Ömrünü siyasete ve memleket hizmetine adamış Recai Kutan ile gazeteciler bir araya gelince çeşitli soruların gündeme gelmesi de doğaldı. Ancak, gazeteci arkadaşlar günlük siyaset ile ilgili soruları fazla olmadı. Ağırlıklı olarak Recai Kutan Ağabey'in anlarını dikkatle dinledik. Özellikle 12 Eylül darbesinin arkasından tutukluluk dönemine ait anılar hepimizin dikkatini çekti. Bu arada, Recai Kutan Ağabey'in babasının Kafkas Cephesi'nde, dedesinin uzun yıllar Yemen çöllerinde yaşadıkları bizleri de yıllar öncesine götürdü. Bu vatanın vatan oluşunda babalarımızın, dedelerimiz nelere katlandıklarını düşünme imkanı verdi. Bir bakıma toprağı vatan yapan çileler gözümüzün önünden geçip gitti. Diyebilirim ki Recai Kutan Ağabey bize yakın tarihimize tanıklık yapıyor ve geçmişi hatırlamamıza vesile oluyordu. Böylece hepimizi bir takım suni gündem maddelerinin dışına çekip almış ülkemizin gerçek meseleleri ile buluşturmuş oldu.
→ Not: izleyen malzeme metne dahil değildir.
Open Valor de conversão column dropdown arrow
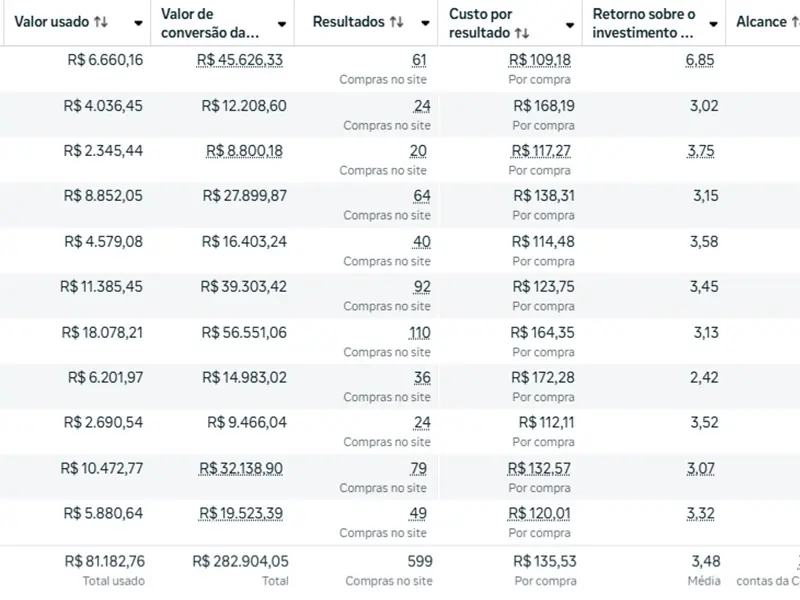The image size is (800, 600). pos(282,24)
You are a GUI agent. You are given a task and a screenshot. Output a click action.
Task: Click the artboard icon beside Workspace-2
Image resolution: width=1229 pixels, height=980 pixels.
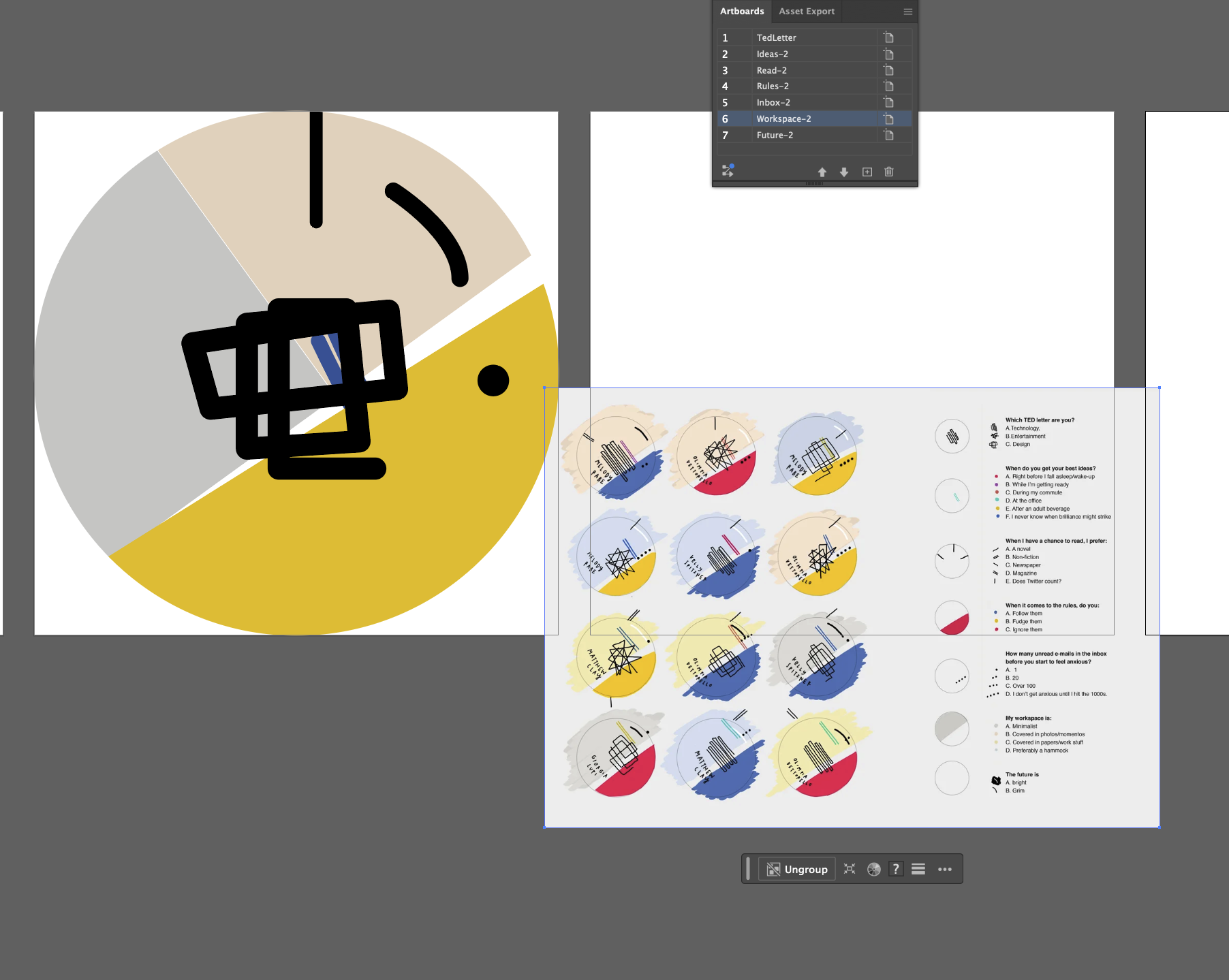[x=888, y=118]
Hemen belirteyim ki toplantının bitiminde 2.5 saatin nasıl geçtiğini anlamamıştım. Ama çıkarken vedalaşma sırasında da ifade ettiğim gibi benim için yararlı, güzel ve mutlu bir akşam oldu. Bu bakımdan toplantıya emeği geçen başta ev sahipliğini yapan Hasan Bitmez olmak üzere tüm kardeşlerime teşekkür ediyorum. Bu birliktelik benzer toplantılardan çoktandır uzak kaldığımızı, günlük telaşenin içinde kendimizi kaybetmiş olduğumuzu hatırlattı.
Elbette aktüaliteyi de yakından takip etmemiz gerekiyor ama kendi gündemimizi kendimizin belirlemesi ve bunun topluma maledilmesi çok daha önemli. Çünkü, suni gündemlere takılıp kalmak insanın başkalarına malzeme olmanın ötesinde bir sonuç vermiyor. Halbuki bizim bir davamız ve hedefimiz var, bu hedef ise "Yeni Bir Dünya" nın kurulması. Bu bakımdan Milli Görüş'ün 40. Yıldönümü Etkinlikleri çerçevesinde ESAM, AGD, IYFO, ÖĞDER tarafından düzenlenen etkinlikler bu hedefe ulaşmanın adımları olacaktır.